_What to do_
Update the part of the items that opens with the line containing "Спецпроекты (736, 121)" and closes with the line containing "Grocery Store Shelves (101, 248)" by replacing "Promotion Counter" with "Promotion Stand". Give only those lines again, with everything else unchanged.

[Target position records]

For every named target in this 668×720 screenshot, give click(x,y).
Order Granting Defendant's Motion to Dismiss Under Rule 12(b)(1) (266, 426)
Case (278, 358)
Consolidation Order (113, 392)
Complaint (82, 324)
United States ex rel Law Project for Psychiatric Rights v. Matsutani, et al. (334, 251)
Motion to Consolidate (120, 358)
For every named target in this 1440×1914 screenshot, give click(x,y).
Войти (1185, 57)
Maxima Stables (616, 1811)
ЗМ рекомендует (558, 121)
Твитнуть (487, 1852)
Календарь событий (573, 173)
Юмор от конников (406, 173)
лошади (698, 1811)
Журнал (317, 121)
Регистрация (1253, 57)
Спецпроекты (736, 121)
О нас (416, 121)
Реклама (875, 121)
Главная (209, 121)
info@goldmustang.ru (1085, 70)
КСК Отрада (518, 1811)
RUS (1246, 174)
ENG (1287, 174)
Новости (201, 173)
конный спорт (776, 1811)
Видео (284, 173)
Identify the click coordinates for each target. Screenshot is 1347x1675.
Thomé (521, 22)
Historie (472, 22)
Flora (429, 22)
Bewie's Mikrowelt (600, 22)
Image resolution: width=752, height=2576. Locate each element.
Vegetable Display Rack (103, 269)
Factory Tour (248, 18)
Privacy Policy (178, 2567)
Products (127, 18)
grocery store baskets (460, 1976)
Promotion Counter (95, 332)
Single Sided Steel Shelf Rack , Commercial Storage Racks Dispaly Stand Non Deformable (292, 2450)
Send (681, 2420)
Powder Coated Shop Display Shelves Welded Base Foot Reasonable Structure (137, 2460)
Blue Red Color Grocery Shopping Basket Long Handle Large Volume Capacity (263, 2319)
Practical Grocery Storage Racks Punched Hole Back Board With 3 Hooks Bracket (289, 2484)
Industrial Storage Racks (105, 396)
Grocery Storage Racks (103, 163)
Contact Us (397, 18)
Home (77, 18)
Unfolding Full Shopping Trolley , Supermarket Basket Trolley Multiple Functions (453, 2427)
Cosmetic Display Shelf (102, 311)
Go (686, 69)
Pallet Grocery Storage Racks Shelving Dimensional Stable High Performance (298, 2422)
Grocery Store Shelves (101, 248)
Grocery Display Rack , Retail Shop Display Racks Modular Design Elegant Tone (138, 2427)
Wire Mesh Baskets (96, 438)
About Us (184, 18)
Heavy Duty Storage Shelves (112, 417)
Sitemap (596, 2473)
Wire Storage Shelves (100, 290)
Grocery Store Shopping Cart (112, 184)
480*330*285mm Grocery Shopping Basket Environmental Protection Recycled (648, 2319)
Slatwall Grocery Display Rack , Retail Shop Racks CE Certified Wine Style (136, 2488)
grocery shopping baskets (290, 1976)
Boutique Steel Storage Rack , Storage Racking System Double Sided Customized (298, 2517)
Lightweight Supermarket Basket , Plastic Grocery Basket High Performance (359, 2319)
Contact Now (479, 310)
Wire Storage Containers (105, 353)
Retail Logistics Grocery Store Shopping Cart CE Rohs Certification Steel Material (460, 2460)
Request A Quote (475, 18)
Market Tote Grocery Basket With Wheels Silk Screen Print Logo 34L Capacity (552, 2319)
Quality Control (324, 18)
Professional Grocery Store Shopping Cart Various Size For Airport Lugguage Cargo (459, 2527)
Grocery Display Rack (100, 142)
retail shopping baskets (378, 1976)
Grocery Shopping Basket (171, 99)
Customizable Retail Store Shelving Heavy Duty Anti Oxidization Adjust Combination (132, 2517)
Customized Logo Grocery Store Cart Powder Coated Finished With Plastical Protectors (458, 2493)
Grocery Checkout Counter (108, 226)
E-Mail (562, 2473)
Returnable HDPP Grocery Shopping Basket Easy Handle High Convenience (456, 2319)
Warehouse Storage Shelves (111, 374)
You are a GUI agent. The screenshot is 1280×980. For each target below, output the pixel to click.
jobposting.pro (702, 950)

_The response_
Спецпроекты (736, 121)
О нас (416, 121)
Реклама (875, 121)
Главная (209, 121)
info@goldmustang.ru (1085, 70)
КСК Отрада (518, 1811)
RUS (1246, 174)
ENG (1287, 174)
Новости (201, 173)
конный спорт (776, 1811)
Видео (284, 173)
Identify the click coordinates for each target. Screenshot is 1347x1675.
Thomé (521, 22)
Historie (472, 22)
Flora (429, 22)
Bewie's Mikrowelt (600, 22)
Image resolution: width=752, height=2576. Locate each element.
Vegetable Display Rack (103, 269)
Factory Tour (248, 18)
Privacy Policy (178, 2567)
Products (127, 18)
grocery store baskets (460, 1976)
Promotion Stand (95, 332)
Single Sided Steel Shelf Rack , Commercial Storage Racks Dispaly Stand Non Deformable (292, 2450)
Send (681, 2420)
Powder Coated Shop Display Shelves Welded Base Foot Reasonable Structure (137, 2460)
Blue Red Color Grocery Shopping Basket Long Handle Large Volume Capacity (263, 2319)
Practical Grocery Storage Racks Punched Hole Back Board With 3 Hooks Bracket (289, 2484)
Industrial Storage Racks (105, 396)
Grocery Storage Racks (103, 163)
Contact Us (397, 18)
Home (77, 18)
Unfolding Full Shopping Trolley , Supermarket Basket Trolley Multiple Functions (453, 2427)
Cosmetic Display Shelf (102, 311)
Go (686, 69)
Pallet Grocery Storage Racks Shelving Dimensional Stable High Performance (298, 2422)
Grocery Store Shelves (101, 248)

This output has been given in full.